Je relâchai malgré tout mon sort de paralysie, de façon à ce qu'elle puisse bouger, mais pas assez pour qu'elle puisse courir. Perdue dans son apitoiement, je ne suis pas certaine qu'elle s'en soit vraiment aperçue. J'ajoutai tout de même un sort qui m'avertirait si elle s'éloignait à plus de vingt mètres de moi et j'allai m'installer le long d'un tronc d'arbre blanchâtre. Ainsi, il était plus difficile de distinguer ma peau pâle sur l'écorce de l'arbre. Je pus alors m'assoupir, et reprendre les forces que j'avais liquidées dans cette course poursuite, sans craindre la perte de ma précieuse marchandise et sans craindre d'être attaquée.

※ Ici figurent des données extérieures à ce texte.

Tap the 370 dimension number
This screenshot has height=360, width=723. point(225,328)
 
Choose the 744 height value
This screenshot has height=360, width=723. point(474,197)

Après une petite heure de sieste, je constatai que Demeteria avait enfin cessé son continuel flot de paroles auquel j'avais eu tant de mal à faire abstraction pour me reposer. Elle n'avait pas cherchée à s'enfuir, elle s'était juste laisser glisser le long du même arbre que moi. Seul le tronc séparait nos dos. Grâce à mes sens super développés, je pouvais distinguer les battements de son cœur de là où j'étais. Son rythme cardiaque était très lent, signe qu'elle était enfin apaisée, et cela me donna presque envie d'en finir maintenant pour qu'elle meure sans vraiment s'en rendre compte. Je ne voulais plus voir son beau visage de nouveau inondé par des larmes de douleur.
Je ne savais vraiment pas ce qu'il m'arrivait. La compassion n'était pas une de mes habitudes. Je sentais que plus le temps passait, plus il m'était difficile de songer à mon futur acte de barbarie. Malgré tout ce qu'on m'avait enseigné sur les démons, je ne pouvais m'empêcher de croire que Demi n'était pas si cruelle qu'on me l'avait si souvent affirmé. Et cela m'empêchait d'accomplir mon devoir correctement.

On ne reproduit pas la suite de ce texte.